A petroleira americana Chevron recebeu permissão da Agência Nacional do Petróleo, Gás Natural e Biocombustíveis (ANP) para voltar a fazer novas perfurações ou injetar água ou gás nos poços existentes do campo de Frade, na Bacia de Campos. A decisão foi aprovada pela agência na última quarta-feira, afirmou ao Valor uma fonte ligada ao assunto.

Os dois procedimentos foram proibidos devido a dois vazamentos que ocorreram na área e são necessários para que a empresa possa retomar a produção nos níveis anteriores aos incidentes. O primeiro vazamento ocorreu em novembro de 2011, com o despejo de 3,7 mil barris de óleo. Já o segundo, em março de 2012, com o derramamento de 25 barris. Logo após o segundo vazamento, a empresa pediu à ANP autorização para interromper a produção em Frade.
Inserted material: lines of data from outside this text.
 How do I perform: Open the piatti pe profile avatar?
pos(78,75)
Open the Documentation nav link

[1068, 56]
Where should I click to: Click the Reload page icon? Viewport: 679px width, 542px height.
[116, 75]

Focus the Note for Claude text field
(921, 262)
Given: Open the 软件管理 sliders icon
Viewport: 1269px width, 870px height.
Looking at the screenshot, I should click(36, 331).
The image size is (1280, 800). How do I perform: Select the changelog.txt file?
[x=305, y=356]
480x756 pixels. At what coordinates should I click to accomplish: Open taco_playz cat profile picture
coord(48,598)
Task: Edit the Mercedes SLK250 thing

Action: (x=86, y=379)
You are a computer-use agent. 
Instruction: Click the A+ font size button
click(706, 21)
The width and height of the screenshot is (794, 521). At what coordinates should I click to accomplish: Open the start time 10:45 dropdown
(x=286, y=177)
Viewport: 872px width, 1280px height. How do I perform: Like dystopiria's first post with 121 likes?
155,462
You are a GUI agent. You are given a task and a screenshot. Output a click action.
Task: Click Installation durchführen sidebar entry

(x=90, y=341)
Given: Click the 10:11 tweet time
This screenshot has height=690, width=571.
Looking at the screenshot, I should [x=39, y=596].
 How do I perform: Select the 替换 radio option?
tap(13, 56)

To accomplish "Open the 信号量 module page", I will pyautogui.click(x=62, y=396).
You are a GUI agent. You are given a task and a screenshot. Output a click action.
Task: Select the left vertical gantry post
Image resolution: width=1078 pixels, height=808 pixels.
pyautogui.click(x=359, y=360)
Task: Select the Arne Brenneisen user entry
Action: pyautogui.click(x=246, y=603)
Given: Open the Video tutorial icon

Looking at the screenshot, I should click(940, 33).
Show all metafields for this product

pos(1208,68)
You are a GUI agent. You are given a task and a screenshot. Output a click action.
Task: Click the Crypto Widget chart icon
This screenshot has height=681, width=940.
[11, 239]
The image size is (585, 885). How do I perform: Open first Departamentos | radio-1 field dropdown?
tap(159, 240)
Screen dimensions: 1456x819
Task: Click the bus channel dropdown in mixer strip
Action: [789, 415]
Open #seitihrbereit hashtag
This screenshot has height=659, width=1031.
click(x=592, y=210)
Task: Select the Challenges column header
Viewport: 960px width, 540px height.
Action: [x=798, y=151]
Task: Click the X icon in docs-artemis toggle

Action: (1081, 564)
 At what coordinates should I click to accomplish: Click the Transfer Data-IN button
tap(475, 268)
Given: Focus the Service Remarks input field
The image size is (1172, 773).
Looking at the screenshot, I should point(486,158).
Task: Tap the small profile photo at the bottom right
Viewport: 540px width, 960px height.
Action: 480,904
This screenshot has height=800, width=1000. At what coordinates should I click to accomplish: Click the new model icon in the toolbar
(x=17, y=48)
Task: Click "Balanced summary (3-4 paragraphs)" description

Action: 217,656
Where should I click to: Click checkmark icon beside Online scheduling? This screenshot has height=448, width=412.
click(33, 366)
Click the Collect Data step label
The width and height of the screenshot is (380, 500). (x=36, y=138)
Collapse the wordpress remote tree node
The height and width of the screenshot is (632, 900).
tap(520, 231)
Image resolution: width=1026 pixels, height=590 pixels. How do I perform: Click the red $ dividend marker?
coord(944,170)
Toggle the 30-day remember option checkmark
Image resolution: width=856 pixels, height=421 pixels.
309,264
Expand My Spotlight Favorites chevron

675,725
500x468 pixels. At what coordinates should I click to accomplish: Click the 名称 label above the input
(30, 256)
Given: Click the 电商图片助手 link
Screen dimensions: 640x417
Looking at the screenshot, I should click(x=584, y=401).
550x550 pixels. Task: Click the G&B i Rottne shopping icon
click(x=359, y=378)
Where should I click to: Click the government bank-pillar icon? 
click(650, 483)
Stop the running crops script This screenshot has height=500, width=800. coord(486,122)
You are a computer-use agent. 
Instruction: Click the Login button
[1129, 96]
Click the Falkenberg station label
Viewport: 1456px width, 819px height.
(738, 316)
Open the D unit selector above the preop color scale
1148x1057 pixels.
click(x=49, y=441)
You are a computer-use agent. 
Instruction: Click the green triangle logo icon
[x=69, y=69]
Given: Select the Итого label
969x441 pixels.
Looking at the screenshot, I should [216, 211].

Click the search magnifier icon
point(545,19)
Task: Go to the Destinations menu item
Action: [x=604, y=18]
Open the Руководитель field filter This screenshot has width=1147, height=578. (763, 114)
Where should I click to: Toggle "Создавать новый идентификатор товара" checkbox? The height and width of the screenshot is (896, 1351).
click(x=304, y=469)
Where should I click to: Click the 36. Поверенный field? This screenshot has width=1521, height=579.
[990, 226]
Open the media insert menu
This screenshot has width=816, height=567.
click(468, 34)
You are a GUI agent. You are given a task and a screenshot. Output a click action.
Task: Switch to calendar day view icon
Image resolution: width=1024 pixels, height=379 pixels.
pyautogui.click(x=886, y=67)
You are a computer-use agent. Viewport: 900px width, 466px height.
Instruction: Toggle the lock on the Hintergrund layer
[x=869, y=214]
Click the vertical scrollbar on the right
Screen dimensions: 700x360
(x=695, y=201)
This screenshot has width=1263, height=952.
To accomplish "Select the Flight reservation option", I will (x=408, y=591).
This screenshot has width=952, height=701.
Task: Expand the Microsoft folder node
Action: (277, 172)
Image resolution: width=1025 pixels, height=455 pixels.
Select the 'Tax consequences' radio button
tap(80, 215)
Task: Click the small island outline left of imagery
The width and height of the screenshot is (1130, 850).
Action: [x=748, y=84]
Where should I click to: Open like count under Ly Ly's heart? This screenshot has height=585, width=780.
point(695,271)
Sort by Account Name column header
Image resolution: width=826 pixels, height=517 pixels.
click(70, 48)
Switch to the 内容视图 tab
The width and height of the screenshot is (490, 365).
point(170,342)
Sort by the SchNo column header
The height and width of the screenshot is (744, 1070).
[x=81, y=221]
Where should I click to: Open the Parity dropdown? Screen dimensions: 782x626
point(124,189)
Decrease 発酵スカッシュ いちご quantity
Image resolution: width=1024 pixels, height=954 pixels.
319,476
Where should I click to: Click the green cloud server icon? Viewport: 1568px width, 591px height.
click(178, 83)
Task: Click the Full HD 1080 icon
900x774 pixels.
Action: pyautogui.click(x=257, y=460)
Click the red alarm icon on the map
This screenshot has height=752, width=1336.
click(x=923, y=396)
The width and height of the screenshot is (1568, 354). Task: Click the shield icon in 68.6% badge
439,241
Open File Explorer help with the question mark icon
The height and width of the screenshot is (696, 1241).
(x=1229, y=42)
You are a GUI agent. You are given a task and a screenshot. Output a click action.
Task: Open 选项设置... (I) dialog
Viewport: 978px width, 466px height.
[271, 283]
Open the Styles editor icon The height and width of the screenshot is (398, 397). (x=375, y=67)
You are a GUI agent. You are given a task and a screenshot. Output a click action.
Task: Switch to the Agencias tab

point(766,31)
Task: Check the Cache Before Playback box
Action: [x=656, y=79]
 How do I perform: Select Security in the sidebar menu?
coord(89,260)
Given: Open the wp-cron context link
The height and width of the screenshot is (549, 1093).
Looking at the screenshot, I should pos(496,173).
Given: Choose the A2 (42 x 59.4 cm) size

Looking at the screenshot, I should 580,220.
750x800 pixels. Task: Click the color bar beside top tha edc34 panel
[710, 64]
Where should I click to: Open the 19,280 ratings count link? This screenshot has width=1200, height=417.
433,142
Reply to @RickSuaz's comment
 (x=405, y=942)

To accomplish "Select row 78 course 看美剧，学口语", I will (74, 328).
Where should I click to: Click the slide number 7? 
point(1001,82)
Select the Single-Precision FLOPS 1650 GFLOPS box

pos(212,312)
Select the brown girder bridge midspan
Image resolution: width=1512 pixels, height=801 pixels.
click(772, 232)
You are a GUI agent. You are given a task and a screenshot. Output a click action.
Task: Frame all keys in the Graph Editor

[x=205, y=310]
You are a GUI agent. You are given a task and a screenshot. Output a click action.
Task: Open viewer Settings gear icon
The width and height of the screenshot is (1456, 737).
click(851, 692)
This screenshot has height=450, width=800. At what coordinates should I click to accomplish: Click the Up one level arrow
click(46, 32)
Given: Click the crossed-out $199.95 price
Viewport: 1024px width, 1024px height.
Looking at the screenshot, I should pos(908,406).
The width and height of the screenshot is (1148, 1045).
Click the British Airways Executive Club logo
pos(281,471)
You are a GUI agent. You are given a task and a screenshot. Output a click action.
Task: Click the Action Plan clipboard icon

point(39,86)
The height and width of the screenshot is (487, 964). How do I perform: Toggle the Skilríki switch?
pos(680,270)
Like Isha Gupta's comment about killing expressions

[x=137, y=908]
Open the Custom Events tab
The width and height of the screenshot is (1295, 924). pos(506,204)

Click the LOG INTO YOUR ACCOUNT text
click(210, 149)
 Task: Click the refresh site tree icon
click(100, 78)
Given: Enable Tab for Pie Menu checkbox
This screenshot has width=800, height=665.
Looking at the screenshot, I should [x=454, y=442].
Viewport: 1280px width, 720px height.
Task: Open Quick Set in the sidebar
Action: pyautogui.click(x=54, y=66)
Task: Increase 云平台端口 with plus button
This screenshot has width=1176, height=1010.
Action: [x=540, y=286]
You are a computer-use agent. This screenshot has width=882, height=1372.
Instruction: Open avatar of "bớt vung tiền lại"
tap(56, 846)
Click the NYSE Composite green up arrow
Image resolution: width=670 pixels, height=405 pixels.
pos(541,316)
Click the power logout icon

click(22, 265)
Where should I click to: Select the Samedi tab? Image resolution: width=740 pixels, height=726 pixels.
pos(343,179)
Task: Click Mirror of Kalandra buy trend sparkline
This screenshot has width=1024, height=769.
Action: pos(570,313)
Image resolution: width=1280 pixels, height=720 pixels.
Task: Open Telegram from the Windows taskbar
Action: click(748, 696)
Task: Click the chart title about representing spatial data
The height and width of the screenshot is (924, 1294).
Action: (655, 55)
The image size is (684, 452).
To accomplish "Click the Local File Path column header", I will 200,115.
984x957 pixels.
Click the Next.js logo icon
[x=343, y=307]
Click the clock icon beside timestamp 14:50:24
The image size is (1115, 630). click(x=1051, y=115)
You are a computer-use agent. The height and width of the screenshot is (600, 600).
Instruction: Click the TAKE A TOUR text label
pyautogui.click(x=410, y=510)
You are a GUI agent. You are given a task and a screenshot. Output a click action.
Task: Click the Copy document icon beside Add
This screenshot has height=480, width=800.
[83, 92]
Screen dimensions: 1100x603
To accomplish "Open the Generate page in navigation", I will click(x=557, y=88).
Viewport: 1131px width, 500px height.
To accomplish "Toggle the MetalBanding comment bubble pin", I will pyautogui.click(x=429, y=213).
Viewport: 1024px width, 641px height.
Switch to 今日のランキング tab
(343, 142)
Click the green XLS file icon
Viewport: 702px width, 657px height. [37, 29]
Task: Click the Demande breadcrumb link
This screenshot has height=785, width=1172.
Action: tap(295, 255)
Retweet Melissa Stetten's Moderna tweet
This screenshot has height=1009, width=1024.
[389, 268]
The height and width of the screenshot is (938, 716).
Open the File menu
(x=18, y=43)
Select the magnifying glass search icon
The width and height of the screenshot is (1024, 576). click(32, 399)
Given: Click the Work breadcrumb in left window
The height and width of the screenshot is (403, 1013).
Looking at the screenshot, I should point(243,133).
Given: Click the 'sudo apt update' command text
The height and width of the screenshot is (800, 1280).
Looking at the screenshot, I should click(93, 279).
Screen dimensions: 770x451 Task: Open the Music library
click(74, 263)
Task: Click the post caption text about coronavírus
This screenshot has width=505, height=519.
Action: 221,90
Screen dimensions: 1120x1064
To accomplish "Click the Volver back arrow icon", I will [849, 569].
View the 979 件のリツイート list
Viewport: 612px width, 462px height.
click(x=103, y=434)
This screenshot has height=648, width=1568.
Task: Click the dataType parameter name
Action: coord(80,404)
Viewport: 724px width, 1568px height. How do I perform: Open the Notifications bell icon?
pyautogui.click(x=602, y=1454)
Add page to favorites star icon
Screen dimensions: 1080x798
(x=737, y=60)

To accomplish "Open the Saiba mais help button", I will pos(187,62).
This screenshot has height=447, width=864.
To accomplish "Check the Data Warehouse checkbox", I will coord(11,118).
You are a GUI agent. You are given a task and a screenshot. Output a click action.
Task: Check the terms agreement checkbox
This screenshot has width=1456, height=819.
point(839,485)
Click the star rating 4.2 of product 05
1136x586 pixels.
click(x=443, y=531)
Em 8 de abril do ano passado, a Chevron foi autorizada pela autarquia a voltar à produzir, o que aconteceu 22 dias depois. Mas a petroleira permaneceu impedida de perfurar ou injetar gás e água em poços. Em janeiro, a Chevron registrou produção diária de 19,89 mil barris de petróleo ao dia e 208 mil metros cúbicos de gás natural/dia, segundo boletim de produção da agência reguladora. Antes do primeiro vazamento, em outubro de 2011, a Chevron produziu diariamente 36,35 mil barris de óleo e 444,91 mil metros cúbicos de gás natural.

Frade iniciou a produção em 2009 com a operação da Chevron, que tem 51,7% de participação, em parceria com Petrobras (30%) e Frade Japão Petróleo (18,3%). Procurada, a Chevron informou que não foi notificada pela ANP da decisão. A agência também não confirmou a informação.

O incidente em Frade evidenciou a ausência do Plano Nacional de Contingência (PNC) para vazamentos no país, que apenas foi instituído com a publicação do decreto 8.127, em outubro passado. A ideia é que haja uma estratégia de resposta rápida, explicitando a responsabilidade de cada agente do setor, no caso de acidentes graves, quando o governo é chamado para atuar.